Delta price cuts, China-based ETFs fall: Trending Tickers
00:00 Speaker A
Today, we are taking a look at Delta Airlines and China ETFs following Trump’s tariffs. First up here, TD Cowen analysts cutting their Delta Airlines price target to $45, down from 82. Still maintaining a buy rating on the stock. Bank of America also trimming its Delta price target to 56 from 65, maintaining a buy rating. This comes days ahead of Delta earnings on April 9th in March. Delta lowered its first quarter sales and profit outlook, expecting limited domestic travel demand to weigh on its upcoming results. Rom is still with me on set here. Rom, these airlines just getting hammered by TD Cowen this morning in terms of ratings, but they’re not the only ones. And I wonder what it takes, they’re still at an overweight rating, what’s it going to take to get that moved down?
01:08 Rom
Well, the broader theme is that consumers are pulling back. So, Delta provided a warning about a month ago that they’re seeing softer consumer demand. And why is that? Because travel is a discretionary spend item. You’re also seeing weakness in restaurants as well. So, what’s going to take to get this turnaround is restoring psychology, giving confidence to consumers who are in their turtle shell, improving CEO confidence, CEO confidence is at lows, so business travel is also declining. Uh, so that’s what you really need to see. And, uh, we still don’t see evidence that uh, that psychology is improving.
02:37 Speaker A
Yeah, that is certainly a challenge for a lot of these stocks here. And as we were just talking about with Kevin O’Leary, some of these airlines potentially getting hit by a lack of travel over these tariffs for a lot of reasons. I do want to move on to China though. We have news that China has responded to President Trump’s sweeping tariffs with a retaliatory tariff of 34% on all US goods. IShares China Large-Cap ETF down nearly 7% in trade so far today. Other China-based ETFs, including IShares MSCI China ETF as well as the CraneShares CSI China Internet ETF, also trading lower as the trade war heats up. Now, my big question here because throughout the beginning of the year, when the tariff uncertainty was bubbling, we were hearing Europe and China as good hedges to the US stock market. Is that still the case with China right now?
03:54 Rom
Well, I think tariffs are the ultimate own goal. So, this correction started when the White House rolled out aggressive tariffs. And China also has rolled out tariffs which hurts their own local market, because tariffs are a sales tax on businesses. So you’ve seen Alibaba’s down 10% today. It’s a few, a form of mutually assured economic destruction.
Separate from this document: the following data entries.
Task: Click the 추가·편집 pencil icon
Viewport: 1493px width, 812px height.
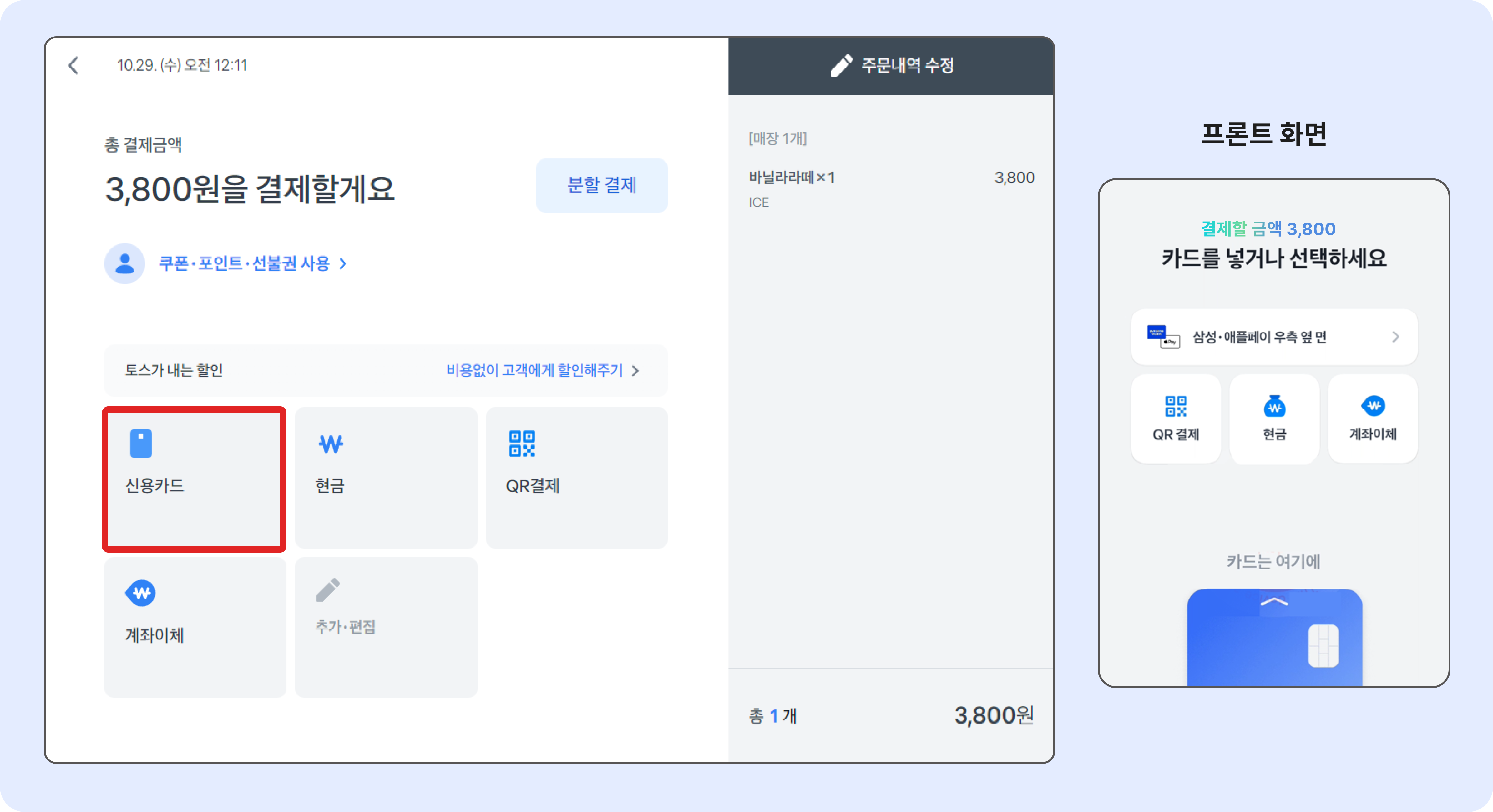Action: [x=328, y=590]
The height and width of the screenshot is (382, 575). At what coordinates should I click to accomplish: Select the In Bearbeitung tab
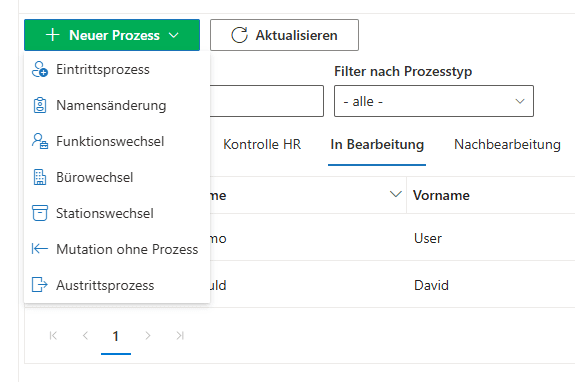(377, 144)
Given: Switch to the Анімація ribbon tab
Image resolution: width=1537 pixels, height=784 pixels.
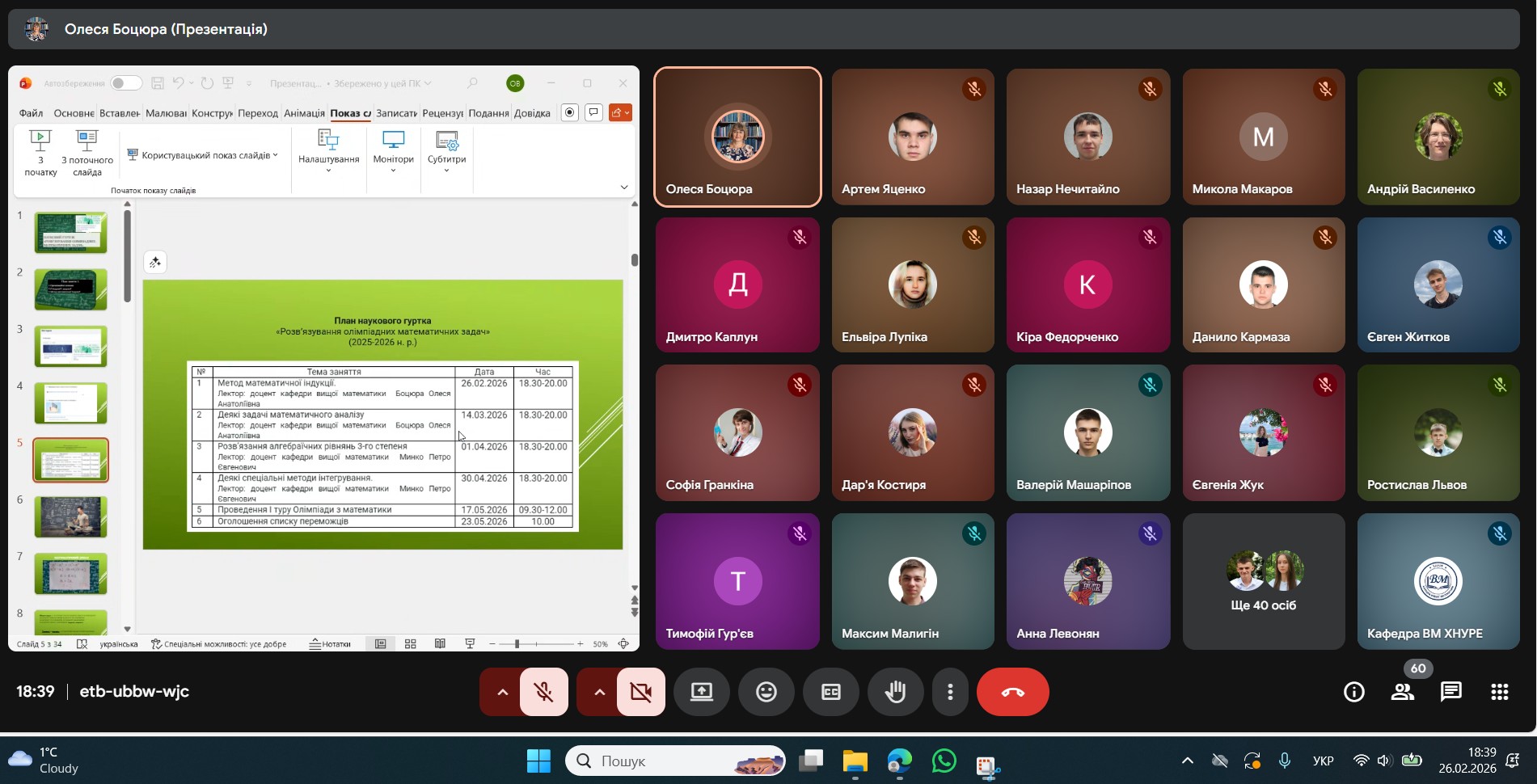Looking at the screenshot, I should click(x=304, y=113).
Uh, and we need to see a de-escalation of tariffs to create clarity and long-term visibility so that businesses can plan and make decisions. Nike has 500,000 employees in Vietnam across 100 plus factories, earning below minimum wage work. You can’t move that supply chain with a two-month warning. And you can’t invest in advanced robotics. Robotics can not even hold an egg. How are they going to do fine stitching on athletic sneakers? That’s going to hurt their earnings for Nike, and that’s going to mean higher prices for consumers. That hurts inflation, and that hurts markets.
05:43 Speaker A
Yeah. And we are certainly see it hitting markets today with stocks continuing to sell off here as the trading day kicks up.